> [What you have to do]:
The answer should be the exact lines from the line containing "Viewport: 714px width, 456px height." through the last line of the material below, with no pictures.

------------------------

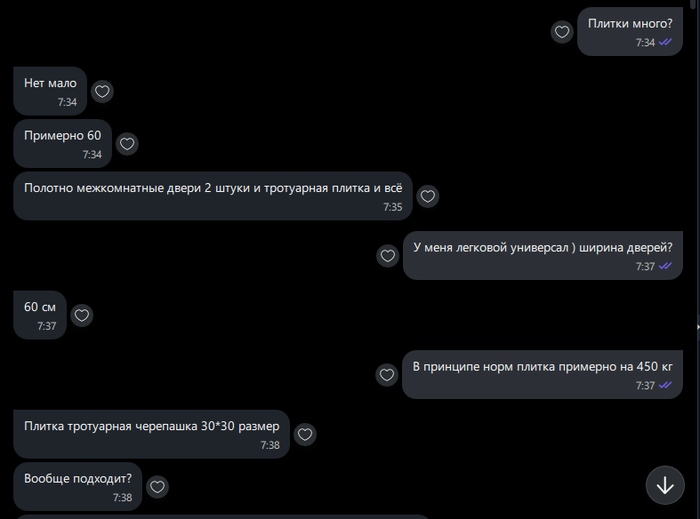
Task: Select the "Нет мало" message bubble
Action: pos(50,91)
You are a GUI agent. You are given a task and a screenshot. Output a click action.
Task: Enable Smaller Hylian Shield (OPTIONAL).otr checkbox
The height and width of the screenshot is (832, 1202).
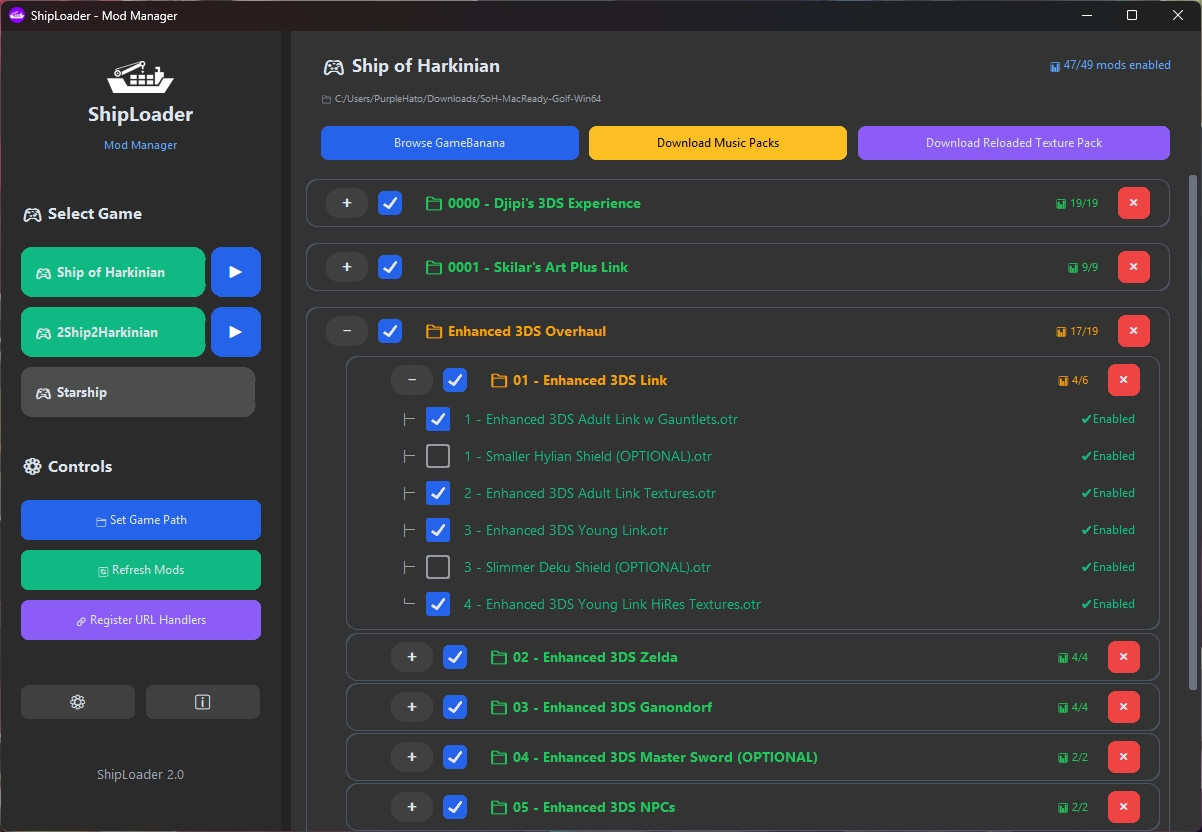[x=438, y=456]
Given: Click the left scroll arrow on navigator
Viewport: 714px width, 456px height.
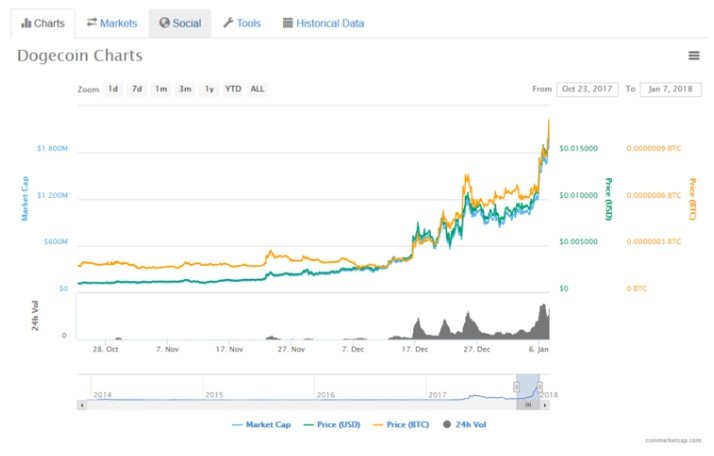Looking at the screenshot, I should (82, 405).
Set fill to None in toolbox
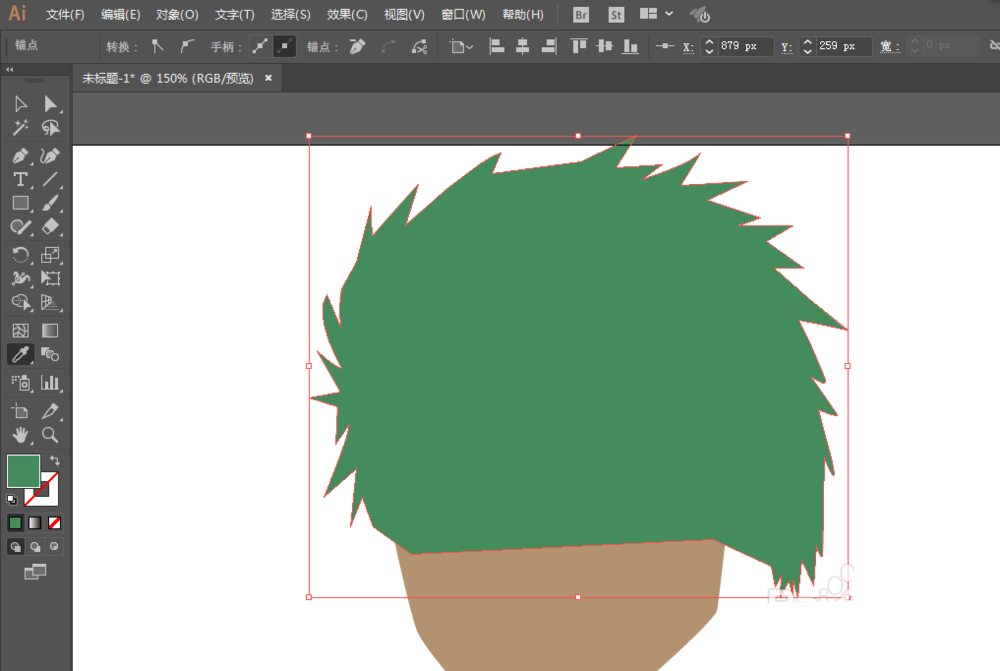The height and width of the screenshot is (671, 1000). [x=55, y=523]
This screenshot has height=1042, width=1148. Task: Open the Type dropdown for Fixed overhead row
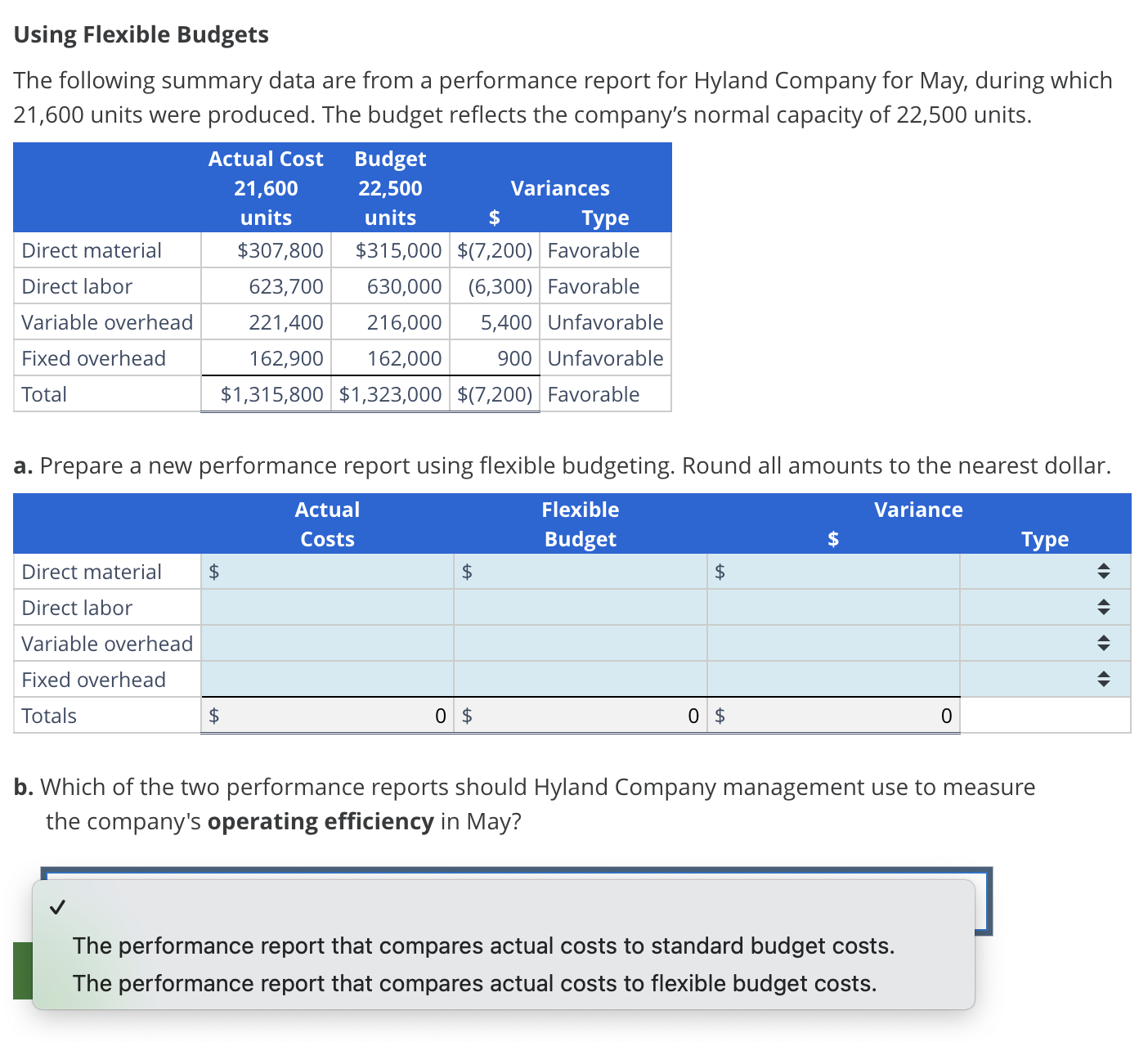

------------------------

> [Final answer]:
Viewport: 714px width, 456px height.
Looking at the screenshot, I should (82, 405).
Set fill to None in toolbox
The height and width of the screenshot is (671, 1000). [x=55, y=523]
This screenshot has height=1042, width=1148. Task: Open the Type dropdown for Fixed overhead row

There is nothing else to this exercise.